This course covers fundamental and applied aspects of privacy and security in information systems. The course will teach students about the fundamentals of cryptography, equip students with the abilities to rigorously understand and analyse the security of information systems, and get familiar with practical security technologies like private and public key encryption, message authentication, and secure computation. This course will then explain how these technologies are used and deployed in practical systems, before exploring how recent attacks have discovered new vulnerabilities in real-world deployments.
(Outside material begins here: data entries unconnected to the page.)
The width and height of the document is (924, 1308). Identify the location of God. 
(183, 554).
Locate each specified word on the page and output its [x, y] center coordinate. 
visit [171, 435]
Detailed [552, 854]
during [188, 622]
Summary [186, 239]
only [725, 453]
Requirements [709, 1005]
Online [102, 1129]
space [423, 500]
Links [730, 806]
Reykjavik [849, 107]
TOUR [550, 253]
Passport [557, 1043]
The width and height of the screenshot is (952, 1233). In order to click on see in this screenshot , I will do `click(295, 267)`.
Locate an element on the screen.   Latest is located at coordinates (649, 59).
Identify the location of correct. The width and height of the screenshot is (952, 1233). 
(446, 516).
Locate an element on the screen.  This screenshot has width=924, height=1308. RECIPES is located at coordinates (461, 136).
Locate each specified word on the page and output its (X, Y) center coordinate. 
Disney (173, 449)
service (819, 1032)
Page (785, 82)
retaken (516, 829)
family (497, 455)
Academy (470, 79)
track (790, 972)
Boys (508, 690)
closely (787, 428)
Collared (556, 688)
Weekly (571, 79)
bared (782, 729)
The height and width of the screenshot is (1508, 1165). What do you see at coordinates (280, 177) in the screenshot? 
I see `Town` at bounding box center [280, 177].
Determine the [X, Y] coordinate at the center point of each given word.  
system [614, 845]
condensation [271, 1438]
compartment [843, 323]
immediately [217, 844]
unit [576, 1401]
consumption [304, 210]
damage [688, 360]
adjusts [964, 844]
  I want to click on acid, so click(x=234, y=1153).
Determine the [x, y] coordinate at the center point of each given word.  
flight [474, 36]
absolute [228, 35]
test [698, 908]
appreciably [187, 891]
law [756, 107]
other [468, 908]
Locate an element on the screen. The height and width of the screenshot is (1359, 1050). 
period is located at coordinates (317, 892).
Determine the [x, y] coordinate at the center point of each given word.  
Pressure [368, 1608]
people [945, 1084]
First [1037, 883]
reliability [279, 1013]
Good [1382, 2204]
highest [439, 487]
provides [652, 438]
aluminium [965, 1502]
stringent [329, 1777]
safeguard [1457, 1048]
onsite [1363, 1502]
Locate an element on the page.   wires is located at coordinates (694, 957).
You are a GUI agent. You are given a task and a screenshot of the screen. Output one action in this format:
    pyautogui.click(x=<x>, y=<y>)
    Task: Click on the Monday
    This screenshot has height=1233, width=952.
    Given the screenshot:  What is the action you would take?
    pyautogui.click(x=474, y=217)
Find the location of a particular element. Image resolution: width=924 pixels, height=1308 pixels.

The course will emphasise the value of empirical observations and give students insight into how these vulnerabilities can be measured in-the-wild.
Objectives:
Upon completion of this course, students are expected to
Develop a systematic understanding of notion of security in information systems;
Understand and be able to evaluate basic cryptographic technologies;
Have a solid grasp of how these technologies are deployed, and how we can measure their efficacy in real-world systems;
Understand a set of case study vulnerabilities (and defences) that have been discovered in-the-wild.
Pre-requisite:
Prior knowledge on number theory, linear algebra and probability is preferred.
Reference texts:
Jonathan Katz and Yehuda Lindell, Introduction to modern cryptography, 3rd Edition, 2020.
Dan Boneh and Victor Shoup, A graduate course in applied cryptography, 2023. Available online.
Ross Anderson, Security engineering: a guide to building dependable distributed systems. John Wiley & Sons, 2020.
Thomas R. Peltier, Information security fundamentals. CRC press, 2013.